Work to complete: The goal here is an exact copy of the entries below, without their pictures.

[[ Data excerpts open ]]

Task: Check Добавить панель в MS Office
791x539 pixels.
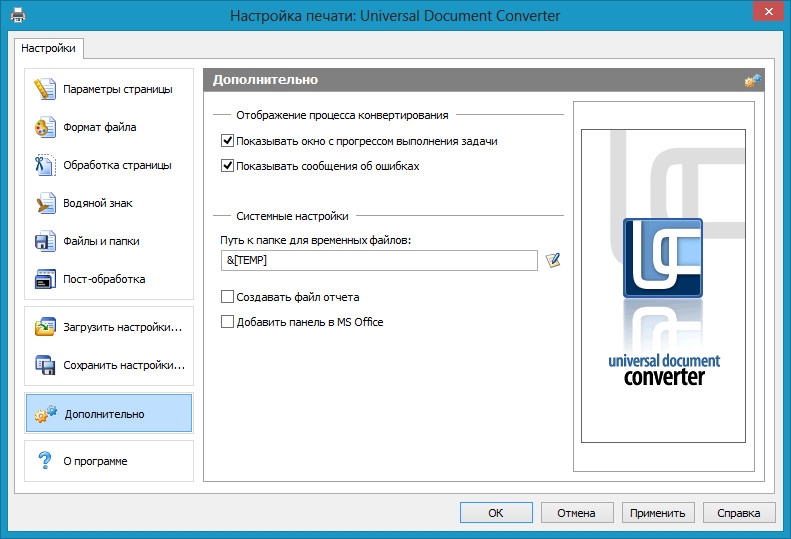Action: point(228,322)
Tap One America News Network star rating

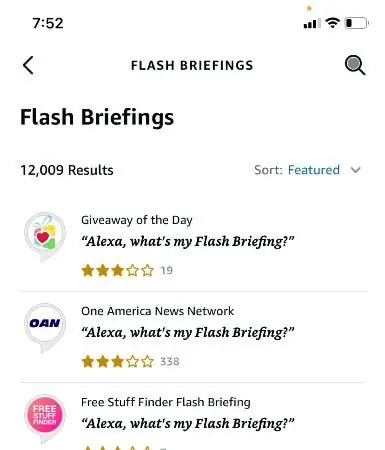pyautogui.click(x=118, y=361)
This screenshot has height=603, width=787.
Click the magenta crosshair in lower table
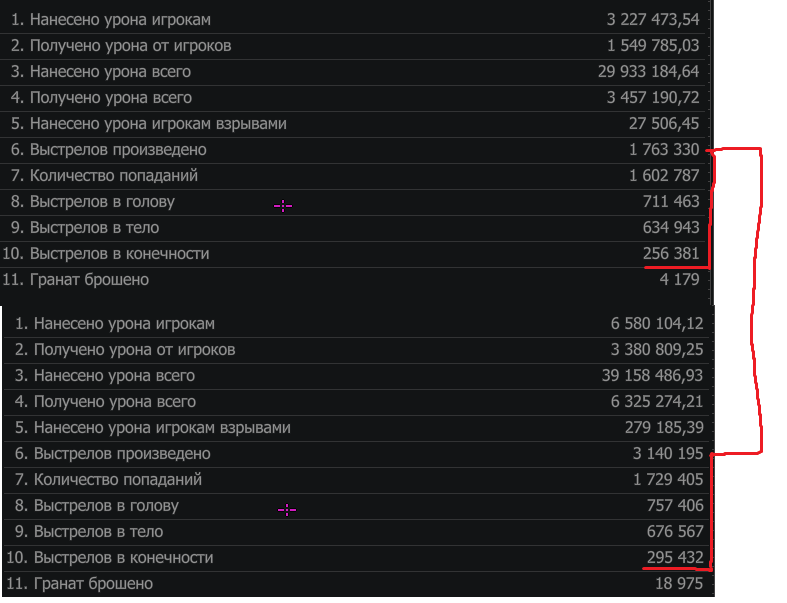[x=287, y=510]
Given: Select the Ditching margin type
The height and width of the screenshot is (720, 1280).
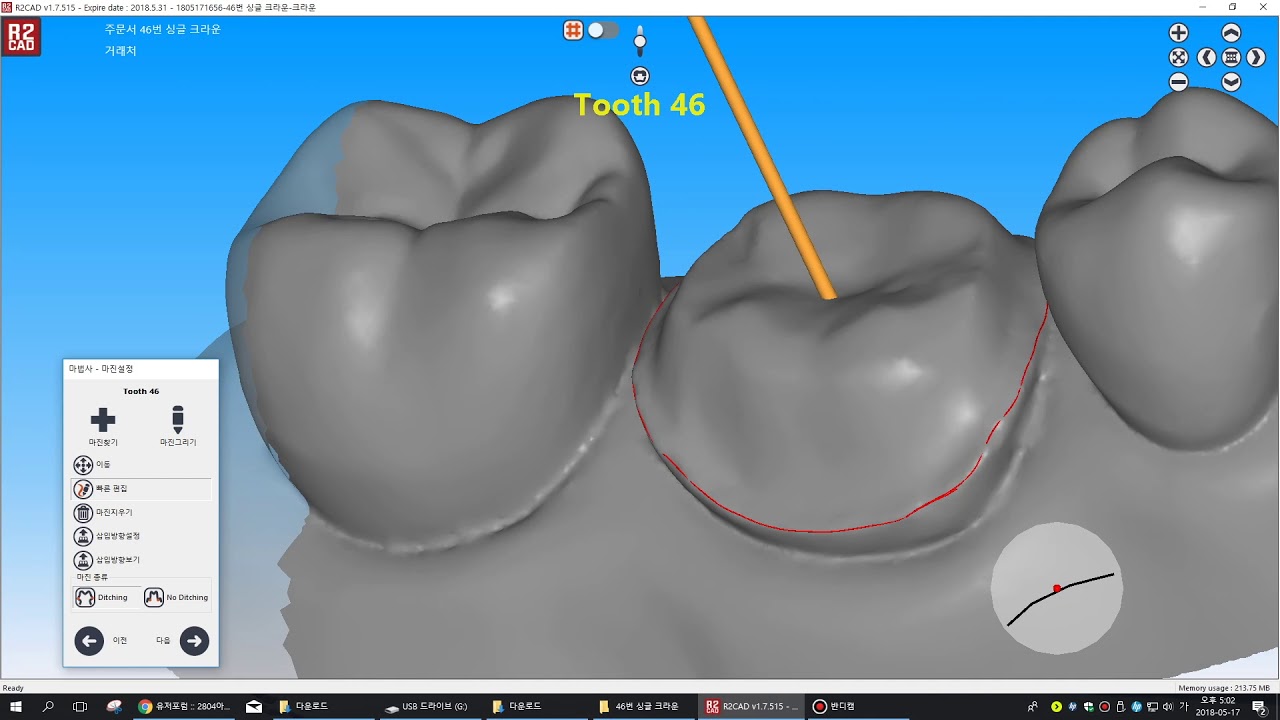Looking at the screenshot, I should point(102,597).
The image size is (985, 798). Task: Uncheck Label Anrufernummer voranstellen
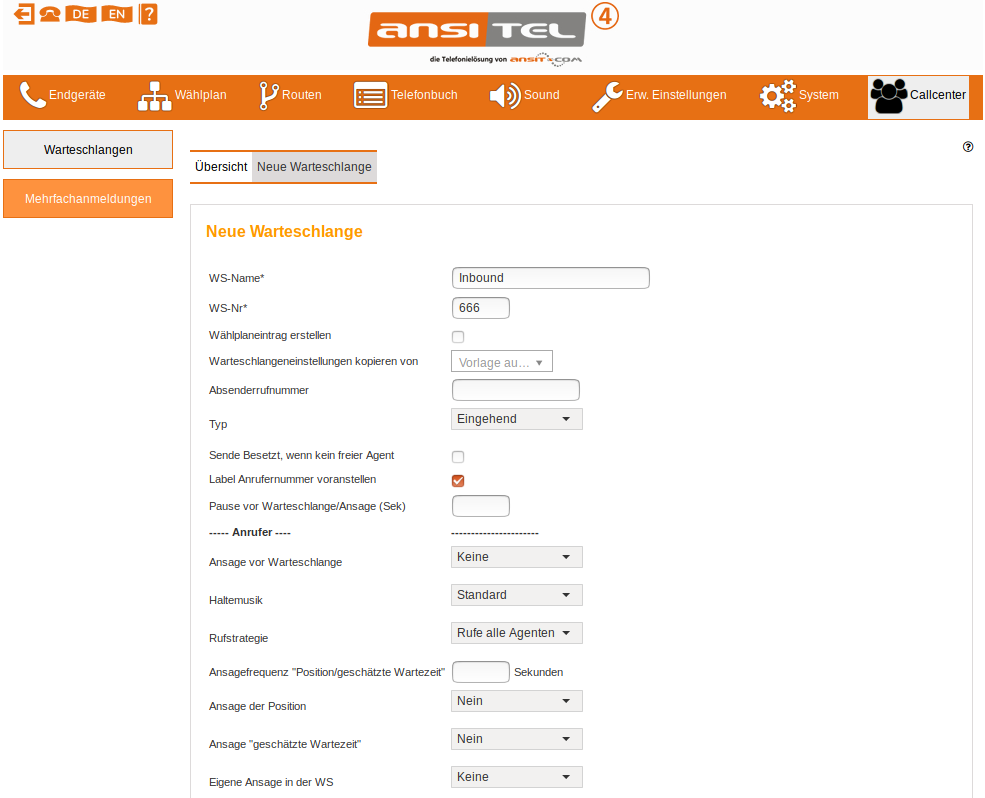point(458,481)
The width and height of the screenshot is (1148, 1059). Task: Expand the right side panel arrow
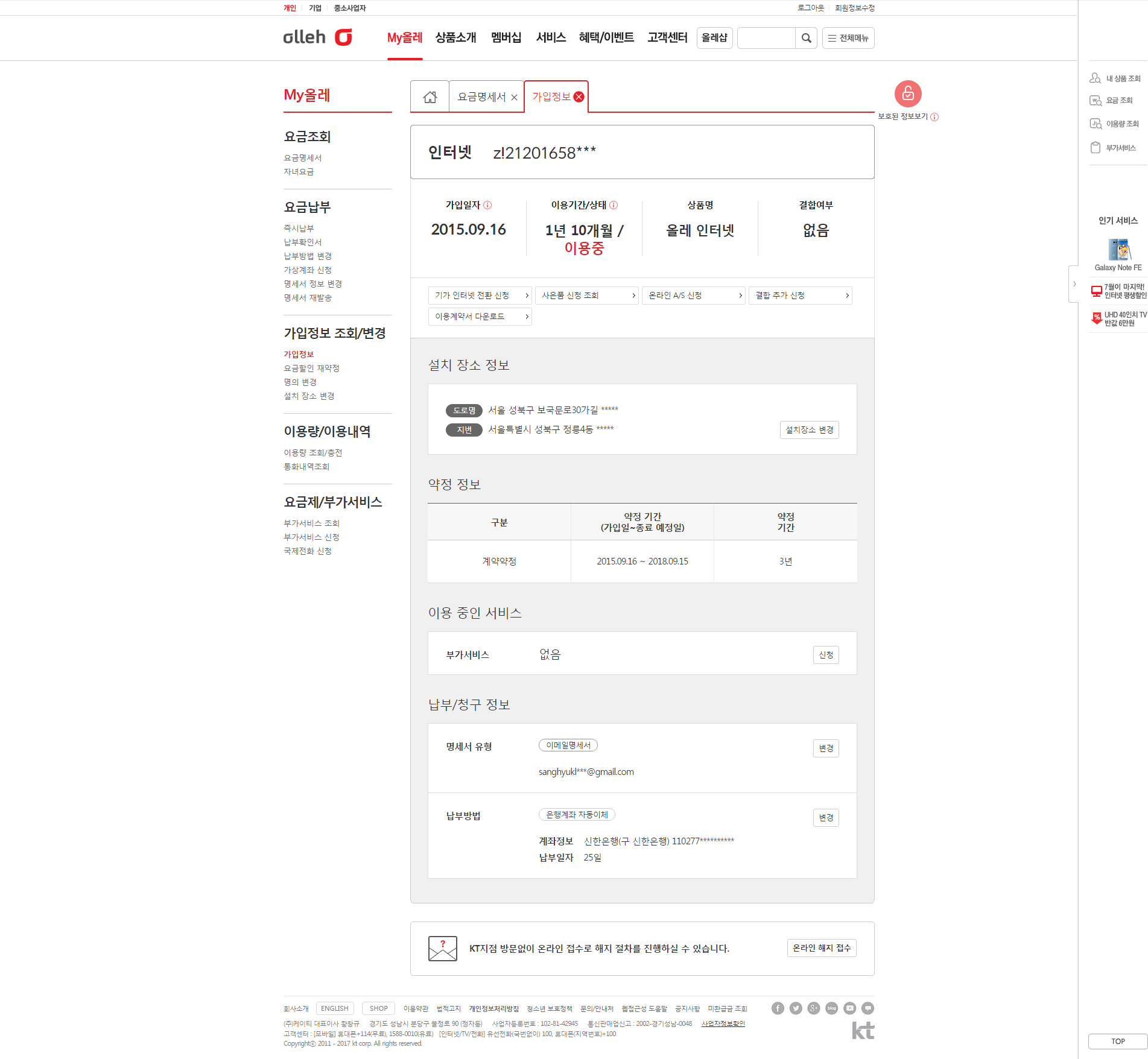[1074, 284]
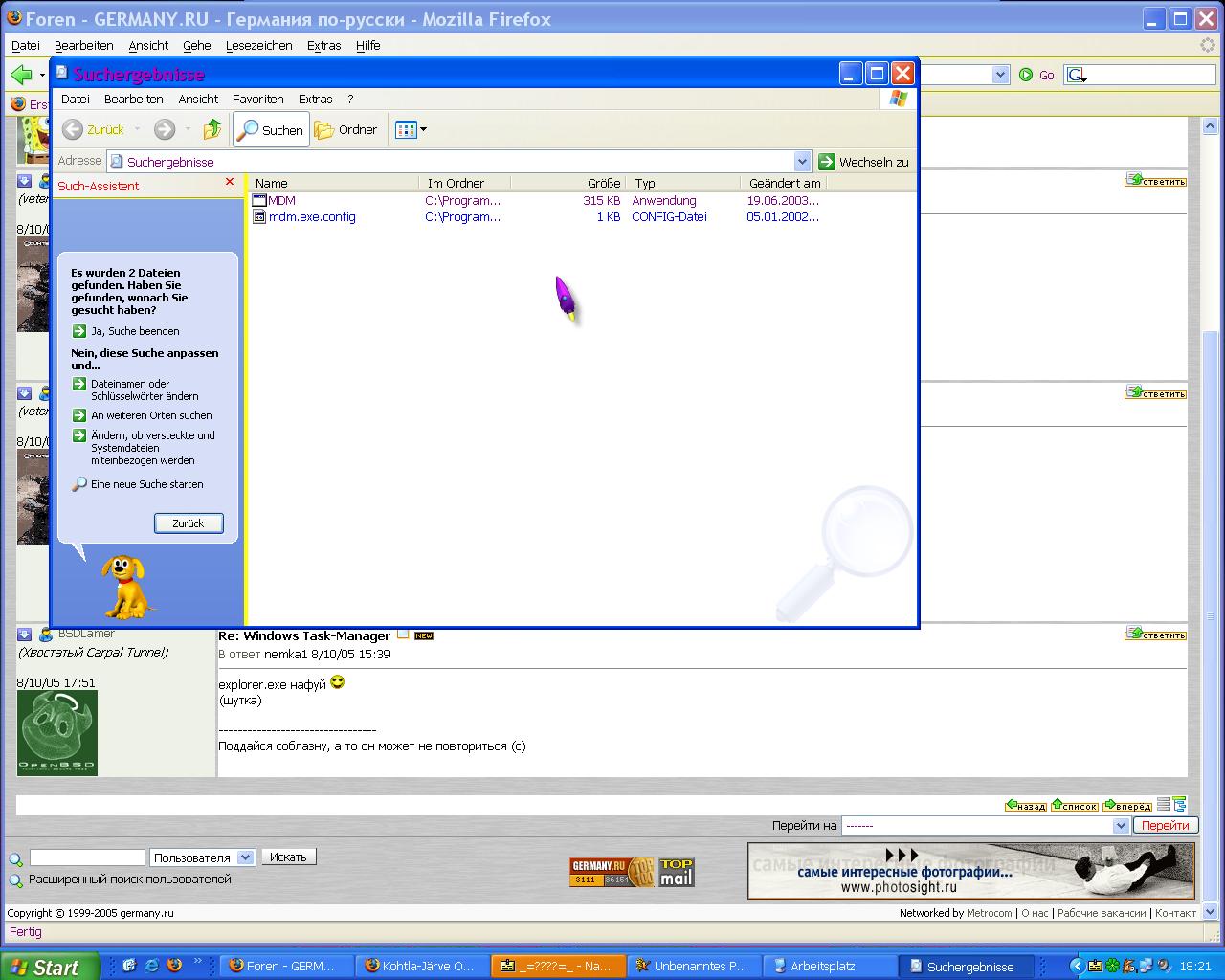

[[ Data excerpts closed ]]

Expected answer:
Task: Check Добавить панель в MS Office
791x539 pixels.
Action: point(228,322)
Tap One America News Network star rating

pyautogui.click(x=118, y=361)
This screenshot has height=603, width=787.
Click the magenta crosshair in lower table
[x=287, y=510]
Given: Select the Ditching margin type
The height and width of the screenshot is (720, 1280).
Looking at the screenshot, I should point(102,597).
The image size is (985, 798). Task: Uncheck Label Anrufernummer voranstellen
point(458,481)
The width and height of the screenshot is (1148, 1059). Task: Expand the right side panel arrow
[1074, 284]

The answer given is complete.